Because Pearly is too young to breed, I am at a loss as to what to do??? Do I continue to let him out and just protect myself??? I have tried time outs, and its **** trying to get him back into the cage. Should I move htier cages apart???? Please help me figure this one out????


----------



## meaggiedear (Nov 20, 2011)

Sounds like a hormonal tiel. Grey is aggressive because I think he is going through hormonal stage right now, but its not so bad that I have to discipline him so I hope some else can offer you good advice.


----------



## xoxsarahxox (Dec 13, 2010)

I agree it sounds like he is hormonal. You can give him longer nights, about 12-14 hours of sleep which will hopefully help lower his hormones, it may take a week or two though. Hopefully others have some suggestions for you as well!


----------



## DesertDweller (Oct 8, 2011)

For some reason, it seems cockatiels love faces. I have scratches on my upper lip to prove that my Misty thinks my face is a landing strip.

Just a little word of encouragement to you: If I were to experience that with my bird, I would brace myself for another attack, but I would talk sweetly to the bird rather than get upset. That would calm the bird really quickly and let him know you're still his friend. He might get really confused if you act upset when it happens, because he's most likely doing something he thinks is a loving act.

I'd just gently grasp him with my hands and cuddle him. Then I'd get him interested in something else, like maybe a millet treat or a toy he likes. And I'd do that each and every time he goes for my face until he quits it.

One other thing: He probably is resisting being put back in the cage because he really wants to be with YOU. Just start playing a song he likes (I play the Andy Griffith theme when I take my birds out of the cage -same song every time). That will give him some predictability and might make him more relaxed. He may be pecking at you because his experience has been that once he's out, he's put back in, so he's nervous.


----------



## tielfan (Aug 31, 2008)

It does sound hormonal.

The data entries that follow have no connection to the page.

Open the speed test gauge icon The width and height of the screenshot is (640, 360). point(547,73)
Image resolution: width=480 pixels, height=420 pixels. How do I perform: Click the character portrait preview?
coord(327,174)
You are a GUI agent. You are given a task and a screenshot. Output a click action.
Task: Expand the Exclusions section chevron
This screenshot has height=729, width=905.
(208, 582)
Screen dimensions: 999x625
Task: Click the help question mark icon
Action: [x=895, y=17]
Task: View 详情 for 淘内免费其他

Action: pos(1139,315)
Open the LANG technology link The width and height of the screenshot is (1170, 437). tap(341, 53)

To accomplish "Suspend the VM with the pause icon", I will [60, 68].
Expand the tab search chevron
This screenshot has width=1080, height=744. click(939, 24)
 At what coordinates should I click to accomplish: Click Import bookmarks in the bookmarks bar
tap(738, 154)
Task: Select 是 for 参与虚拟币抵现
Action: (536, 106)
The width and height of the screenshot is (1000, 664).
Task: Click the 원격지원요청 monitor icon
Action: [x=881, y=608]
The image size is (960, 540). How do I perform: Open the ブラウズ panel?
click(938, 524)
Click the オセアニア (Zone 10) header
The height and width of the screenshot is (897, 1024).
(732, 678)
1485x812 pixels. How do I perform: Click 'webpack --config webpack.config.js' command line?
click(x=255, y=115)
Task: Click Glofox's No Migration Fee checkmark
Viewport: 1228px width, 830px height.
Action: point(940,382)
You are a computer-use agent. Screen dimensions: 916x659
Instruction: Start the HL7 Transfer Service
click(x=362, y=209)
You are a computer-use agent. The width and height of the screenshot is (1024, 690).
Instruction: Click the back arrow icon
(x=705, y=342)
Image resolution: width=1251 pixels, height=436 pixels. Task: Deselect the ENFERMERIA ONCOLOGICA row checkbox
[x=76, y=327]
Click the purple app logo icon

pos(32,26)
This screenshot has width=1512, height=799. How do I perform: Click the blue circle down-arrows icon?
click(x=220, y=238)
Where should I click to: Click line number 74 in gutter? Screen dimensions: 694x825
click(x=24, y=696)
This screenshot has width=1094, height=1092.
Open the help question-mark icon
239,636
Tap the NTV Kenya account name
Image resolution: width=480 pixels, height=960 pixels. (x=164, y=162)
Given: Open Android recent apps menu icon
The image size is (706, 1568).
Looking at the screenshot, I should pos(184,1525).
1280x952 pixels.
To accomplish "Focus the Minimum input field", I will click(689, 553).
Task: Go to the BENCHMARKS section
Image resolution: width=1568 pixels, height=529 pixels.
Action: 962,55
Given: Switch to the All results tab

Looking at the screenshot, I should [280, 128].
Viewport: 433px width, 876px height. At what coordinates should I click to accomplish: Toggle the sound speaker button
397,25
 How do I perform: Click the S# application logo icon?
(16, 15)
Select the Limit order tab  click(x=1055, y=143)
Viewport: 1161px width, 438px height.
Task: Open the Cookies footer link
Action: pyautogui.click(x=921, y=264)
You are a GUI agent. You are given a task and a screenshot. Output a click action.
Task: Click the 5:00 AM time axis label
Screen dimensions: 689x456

He may be trying to drive you away so you won't have the opportunity to play with Pearly, because he wants her to be his mate and sees you as a rival for her affections.

The long nights treatment is effective with most cockatiels - that's 12 to 14 hours of uninterrupted darkness every night. It doesn't have to be pitch black but it has to be dark enough to seem like night. It takes about a week for it to make any difference at all, but when the change comes the difference can be very dramatic. You can read about other hormone reduction techniques at http://talkcockatiels.com/showthread.php?t=2678

Food bribery might make him feel better about you and/or going back in the cage. Find a treat that he really likes such as millet spray or sunflower seed and hold it in your hand for him to eat. If he's nippy, a long piece of millet spray will keep him at a safe distance from your hand. Only offer the treat to him when he's not biting of course, you don't want to reward biting. Giving him a treat just before or just after you put him back in the cage might make him feel happier about going in.


----------



## Dekey (Apr 21, 2011)

He's having a teenage moment , all you can do is ride it out it will get better eventually


----------



## Shadoe (Sep 26, 2011)

But should I put their cages on oppostite sides of the room??? I have begun putting him to bed earlier than usual. Also I cover both cages with the same sheet at night so they can still see each other. Should I cover them with seperate sheets???
He is fine for a little while but then it seems he turns on a switch. He has never been one to sit on your shoulder or stay with you since he flew into our lives but prefers to sit atop her cage since we got her. He gets really ticked off if she is out and he isnt but we are bonding with her and cannot do it with him out for fear of him attacking us.


----------



## tielfan (Aug 31, 2008)

He's likely to be quieter if you put the cages on the same side of the room. Putting them further apart won't make him stop wanting her, it'll just annoy him that he's so far away from her.


----------



## MeanneyFids (Aug 24, 2010)

tsuka does this to me often, but if i have the camera. i dont know how to stop the dive bombs at my head either  i feel your pain


----------



## morla (Aug 15, 2011)

Teenage moments!


----------



## Puppydog (Oct 13, 2011)

I can commiserate. I have a newly pierced ear from quite a savage and totally random attack yesterday.


----------